→ **What you need to do**: Write out all of the material below word for word, with no changes.

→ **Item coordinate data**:
<<<<

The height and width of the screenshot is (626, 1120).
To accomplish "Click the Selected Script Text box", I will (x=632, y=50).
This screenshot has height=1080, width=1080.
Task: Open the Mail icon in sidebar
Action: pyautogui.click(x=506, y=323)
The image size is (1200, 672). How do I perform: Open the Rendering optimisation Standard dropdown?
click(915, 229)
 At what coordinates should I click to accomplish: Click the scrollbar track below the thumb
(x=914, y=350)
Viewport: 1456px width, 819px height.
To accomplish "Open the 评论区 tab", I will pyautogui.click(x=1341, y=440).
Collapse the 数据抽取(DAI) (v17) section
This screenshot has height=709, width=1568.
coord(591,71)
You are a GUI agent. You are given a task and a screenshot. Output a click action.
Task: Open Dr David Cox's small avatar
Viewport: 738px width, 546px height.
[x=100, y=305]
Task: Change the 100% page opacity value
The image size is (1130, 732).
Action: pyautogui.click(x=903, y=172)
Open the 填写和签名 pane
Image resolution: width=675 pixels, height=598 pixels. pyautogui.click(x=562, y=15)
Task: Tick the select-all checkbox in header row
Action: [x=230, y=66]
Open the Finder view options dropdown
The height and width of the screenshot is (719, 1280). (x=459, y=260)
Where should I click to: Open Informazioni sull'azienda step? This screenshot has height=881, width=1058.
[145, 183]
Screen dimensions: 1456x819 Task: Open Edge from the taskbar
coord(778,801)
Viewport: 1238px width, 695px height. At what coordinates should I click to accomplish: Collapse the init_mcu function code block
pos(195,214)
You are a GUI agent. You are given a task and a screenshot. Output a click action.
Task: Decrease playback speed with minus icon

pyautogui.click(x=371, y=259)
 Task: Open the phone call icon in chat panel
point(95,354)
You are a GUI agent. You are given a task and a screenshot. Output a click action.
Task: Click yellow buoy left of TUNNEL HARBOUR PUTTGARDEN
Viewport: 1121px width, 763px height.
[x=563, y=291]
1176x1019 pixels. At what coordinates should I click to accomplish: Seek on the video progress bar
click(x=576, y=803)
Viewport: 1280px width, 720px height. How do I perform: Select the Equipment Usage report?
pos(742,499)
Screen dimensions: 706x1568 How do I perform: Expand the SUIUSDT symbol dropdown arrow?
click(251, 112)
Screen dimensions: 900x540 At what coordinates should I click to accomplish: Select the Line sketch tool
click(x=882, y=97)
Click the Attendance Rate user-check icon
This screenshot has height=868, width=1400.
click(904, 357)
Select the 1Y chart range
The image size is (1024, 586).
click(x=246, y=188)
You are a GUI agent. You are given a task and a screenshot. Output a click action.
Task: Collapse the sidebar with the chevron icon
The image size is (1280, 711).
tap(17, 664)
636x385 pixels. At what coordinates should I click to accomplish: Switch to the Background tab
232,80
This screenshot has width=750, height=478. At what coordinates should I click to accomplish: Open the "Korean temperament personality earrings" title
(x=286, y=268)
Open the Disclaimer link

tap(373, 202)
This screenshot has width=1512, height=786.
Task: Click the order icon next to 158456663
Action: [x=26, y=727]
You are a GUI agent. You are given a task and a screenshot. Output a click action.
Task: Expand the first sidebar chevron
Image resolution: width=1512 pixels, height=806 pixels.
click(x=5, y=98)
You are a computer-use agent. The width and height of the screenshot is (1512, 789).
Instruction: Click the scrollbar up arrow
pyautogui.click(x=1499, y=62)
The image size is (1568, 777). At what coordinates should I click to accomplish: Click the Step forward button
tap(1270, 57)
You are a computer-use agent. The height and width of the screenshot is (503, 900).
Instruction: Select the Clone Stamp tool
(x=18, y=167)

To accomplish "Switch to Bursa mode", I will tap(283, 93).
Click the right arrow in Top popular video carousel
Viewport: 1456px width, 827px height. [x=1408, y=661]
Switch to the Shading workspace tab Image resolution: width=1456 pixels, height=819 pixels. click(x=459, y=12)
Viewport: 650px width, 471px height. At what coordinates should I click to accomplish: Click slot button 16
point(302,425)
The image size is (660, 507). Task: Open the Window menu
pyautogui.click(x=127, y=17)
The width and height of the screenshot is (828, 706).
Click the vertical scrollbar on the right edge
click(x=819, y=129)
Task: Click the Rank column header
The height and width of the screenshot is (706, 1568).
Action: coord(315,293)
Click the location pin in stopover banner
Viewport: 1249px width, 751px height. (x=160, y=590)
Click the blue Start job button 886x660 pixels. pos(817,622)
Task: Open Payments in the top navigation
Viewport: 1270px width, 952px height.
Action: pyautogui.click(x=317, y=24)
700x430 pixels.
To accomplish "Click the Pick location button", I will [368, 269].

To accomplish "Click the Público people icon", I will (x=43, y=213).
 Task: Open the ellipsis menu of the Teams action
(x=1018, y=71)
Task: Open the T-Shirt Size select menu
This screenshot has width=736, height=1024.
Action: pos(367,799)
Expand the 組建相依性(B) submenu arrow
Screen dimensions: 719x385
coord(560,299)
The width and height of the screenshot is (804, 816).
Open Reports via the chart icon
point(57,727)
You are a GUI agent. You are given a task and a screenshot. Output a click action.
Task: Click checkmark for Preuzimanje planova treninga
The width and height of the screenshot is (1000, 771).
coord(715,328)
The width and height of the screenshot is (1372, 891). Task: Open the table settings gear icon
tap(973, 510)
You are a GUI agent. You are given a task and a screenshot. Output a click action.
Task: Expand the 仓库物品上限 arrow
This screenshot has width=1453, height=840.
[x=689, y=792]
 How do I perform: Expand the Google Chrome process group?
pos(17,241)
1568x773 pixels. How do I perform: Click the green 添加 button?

>>>>

→ **Output for this task**:
The height and width of the screenshot is (626, 1120).
To accomplish "Click the Selected Script Text box", I will (x=632, y=50).
This screenshot has height=1080, width=1080.
Task: Open the Mail icon in sidebar
Action: pyautogui.click(x=506, y=323)
The image size is (1200, 672). How do I perform: Open the Rendering optimisation Standard dropdown?
click(915, 229)
 At what coordinates should I click to accomplish: Click the scrollbar track below the thumb
(x=914, y=350)
Viewport: 1456px width, 819px height.
To accomplish "Open the 评论区 tab", I will pyautogui.click(x=1341, y=440).
Collapse the 数据抽取(DAI) (v17) section
This screenshot has height=709, width=1568.
coord(591,71)
You are a GUI agent. You are given a task and a screenshot. Output a click action.
Task: Open Dr David Cox's small avatar
Viewport: 738px width, 546px height.
[x=100, y=305]
Task: Change the 100% page opacity value
The image size is (1130, 732).
Action: pyautogui.click(x=903, y=172)
Open the 填写和签名 pane
Image resolution: width=675 pixels, height=598 pixels. pyautogui.click(x=562, y=15)
Task: Tick the select-all checkbox in header row
Action: [x=230, y=66]
Open the Finder view options dropdown
The height and width of the screenshot is (719, 1280). (x=459, y=260)
Where should I click to: Open Informazioni sull'azienda step? This screenshot has height=881, width=1058.
[145, 183]
Screen dimensions: 1456x819 Task: Open Edge from the taskbar
coord(778,801)
Viewport: 1238px width, 695px height. At what coordinates should I click to accomplish: Collapse the init_mcu function code block
pos(195,214)
You are a GUI agent. You are given a task and a screenshot. Output a click action.
Task: Decrease playback speed with minus icon

pyautogui.click(x=371, y=259)
 Task: Open the phone call icon in chat panel
point(95,354)
You are a GUI agent. You are given a task and a screenshot. Output a click action.
Task: Click yellow buoy left of TUNNEL HARBOUR PUTTGARDEN
Viewport: 1121px width, 763px height.
[x=563, y=291]
1176x1019 pixels. At what coordinates should I click to accomplish: Seek on the video progress bar
click(x=576, y=803)
Viewport: 1280px width, 720px height. How do I perform: Select the Equipment Usage report?
pos(742,499)
Screen dimensions: 706x1568 How do I perform: Expand the SUIUSDT symbol dropdown arrow?
click(251, 112)
Screen dimensions: 900x540 At what coordinates should I click to accomplish: Select the Line sketch tool
click(x=882, y=97)
Click the Attendance Rate user-check icon
This screenshot has height=868, width=1400.
click(904, 357)
Select the 1Y chart range
The image size is (1024, 586).
click(x=246, y=188)
You are a GUI agent. You are given a task and a screenshot. Output a click action.
Task: Collapse the sidebar with the chevron icon
The image size is (1280, 711).
tap(17, 664)
636x385 pixels. At what coordinates should I click to accomplish: Switch to the Background tab
232,80
This screenshot has width=750, height=478. At what coordinates should I click to accomplish: Open the "Korean temperament personality earrings" title
(x=286, y=268)
Open the Disclaimer link

tap(373, 202)
This screenshot has width=1512, height=786.
Task: Click the order icon next to 158456663
Action: [x=26, y=727]
You are a GUI agent. You are given a task and a screenshot. Output a click action.
Task: Expand the first sidebar chevron
Image resolution: width=1512 pixels, height=806 pixels.
click(x=5, y=98)
You are a computer-use agent. The width and height of the screenshot is (1512, 789).
Instruction: Click the scrollbar up arrow
pyautogui.click(x=1499, y=62)
The image size is (1568, 777). At what coordinates should I click to accomplish: Click the Step forward button
tap(1270, 57)
You are a computer-use agent. The height and width of the screenshot is (503, 900).
Instruction: Select the Clone Stamp tool
(x=18, y=167)

To accomplish "Switch to Bursa mode", I will tap(283, 93).
Click the right arrow in Top popular video carousel
Viewport: 1456px width, 827px height. [x=1408, y=661]
Switch to the Shading workspace tab Image resolution: width=1456 pixels, height=819 pixels. click(x=459, y=12)
Viewport: 650px width, 471px height. At what coordinates should I click to accomplish: Click slot button 16
point(302,425)
The image size is (660, 507). Task: Open the Window menu
pyautogui.click(x=127, y=17)
The width and height of the screenshot is (828, 706).
Click the vertical scrollbar on the right edge
click(x=819, y=129)
Task: Click the Rank column header
The height and width of the screenshot is (706, 1568).
Action: coord(315,293)
Click the location pin in stopover banner
Viewport: 1249px width, 751px height. (x=160, y=590)
Click the blue Start job button 886x660 pixels. pos(817,622)
Task: Open Payments in the top navigation
Viewport: 1270px width, 952px height.
Action: pyautogui.click(x=317, y=24)
700x430 pixels.
To accomplish "Click the Pick location button", I will [368, 269].

To accomplish "Click the Público people icon", I will (x=43, y=213).
 Task: Open the ellipsis menu of the Teams action
(x=1018, y=71)
Task: Open the T-Shirt Size select menu
This screenshot has width=736, height=1024.
Action: pos(367,799)
Expand the 組建相依性(B) submenu arrow
Screen dimensions: 719x385
coord(560,299)
The width and height of the screenshot is (804, 816).
Open Reports via the chart icon
point(57,727)
You are a GUI agent. You are given a task and a screenshot. Output a click action.
Task: Click checkmark for Preuzimanje planova treninga
The width and height of the screenshot is (1000, 771).
coord(715,328)
The width and height of the screenshot is (1372, 891). Task: Open the table settings gear icon
tap(973, 510)
You are a GUI agent. You are given a task and a screenshot. Output a click action.
Task: Expand the 仓库物品上限 arrow
This screenshot has width=1453, height=840.
[x=689, y=792]
 How do I perform: Expand the Google Chrome process group?
pos(17,241)
1568x773 pixels. How do I perform: Click the green 添加 button?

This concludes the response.